Le démantèlement des centrales

Le coût de démantèlement prévu doit être identifié dès l’origine et inscrit à la fois à l’actif et au passif du bilan car les exploitants sont légalement tenus de démanteler cette centrale après sa phase d’exploitation et d’en éliminer les déchets nucléaires.

A l’actif, le coût de démantèlement prévu dans 40 ou 50 ans est intégré au coût d’acquisition de la centrale à une valeur actualisée qui sera amortie linéairement en même temps que l’immobilisation et qui aura pour contrepartie, une provision du montant du démantèlement. Arrivées à terme, les charges auront été répercutées tout au long de la vie de la centrale par les amortissements et la charge de démantèlement au jour de l’arrêt de fonctionnement, s’annule grâce à la reprise de la provision.

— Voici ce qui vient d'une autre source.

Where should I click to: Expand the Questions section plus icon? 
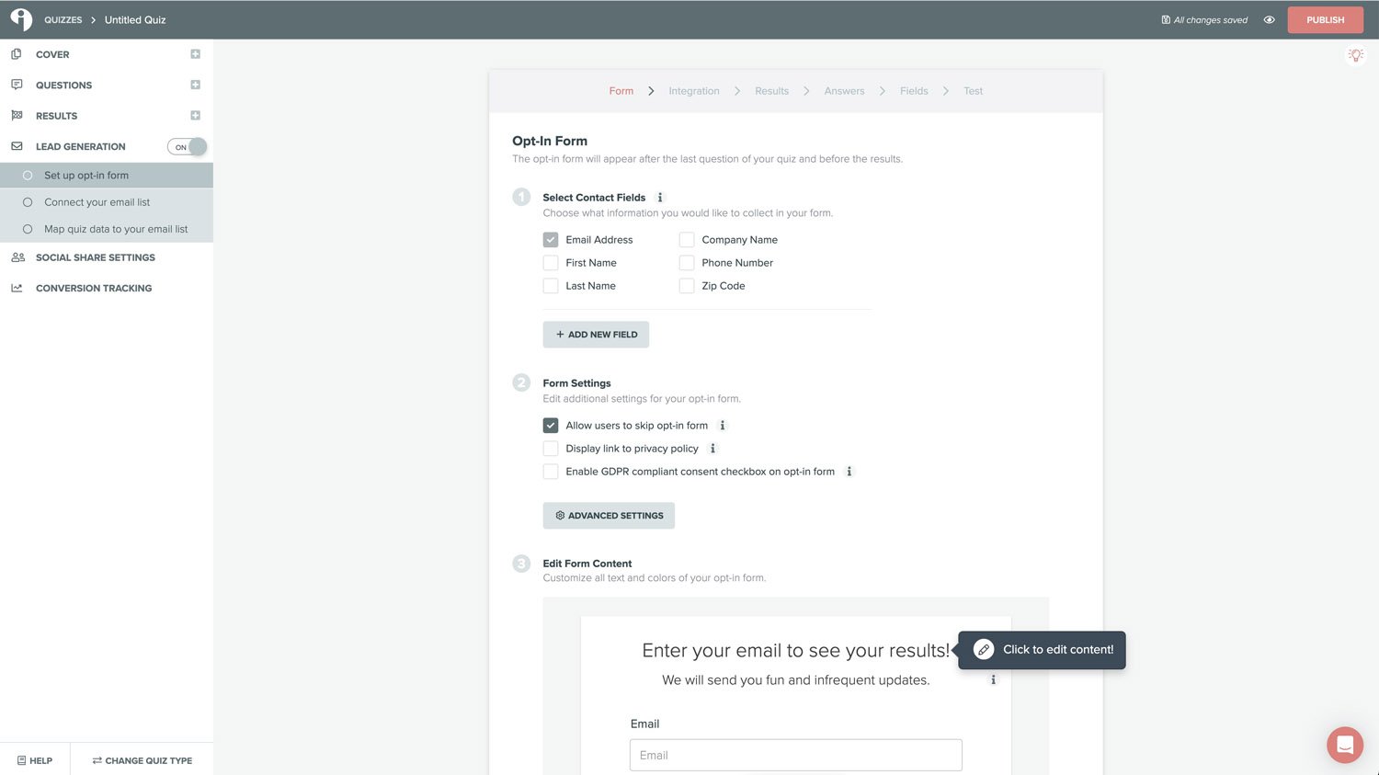(x=195, y=85)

Par exemple, le Groupe EDF dans son rapport annuel de 2011, indique deux provisions pour risques et charges nucléaires : un montant de provisions pour aval du cycle nucléaire (gestion des déchets) et de déconstruction des centrales de 37,198 milliards d’euros.

Plus globalement, la comptabilité à de grandes difficultés à traduire en chiffres, le risque nucléaire. En effet, en comptabilité, on ne peut exploiter que ce qui est certain ou presque-certain. Or, les incidents ou accidents ont une probabilité de survenance jugée trop incertaine pour justifier l’existence de passifs éventuels. Les obligations potentielles et les dommages sont difficilement estimables. Le risque est inquantifiable et intraduisible en termes comptables et de fait, écarté dans les états financiers. La comptabilité peut-elle ignorer des événements parce que la probabilité de réalisation du risque qui y est liée, est faible alors même que les montants en jeu sont colossaux et qu’il s’agit de  la sécurité ou de la santé d’une société toute entière.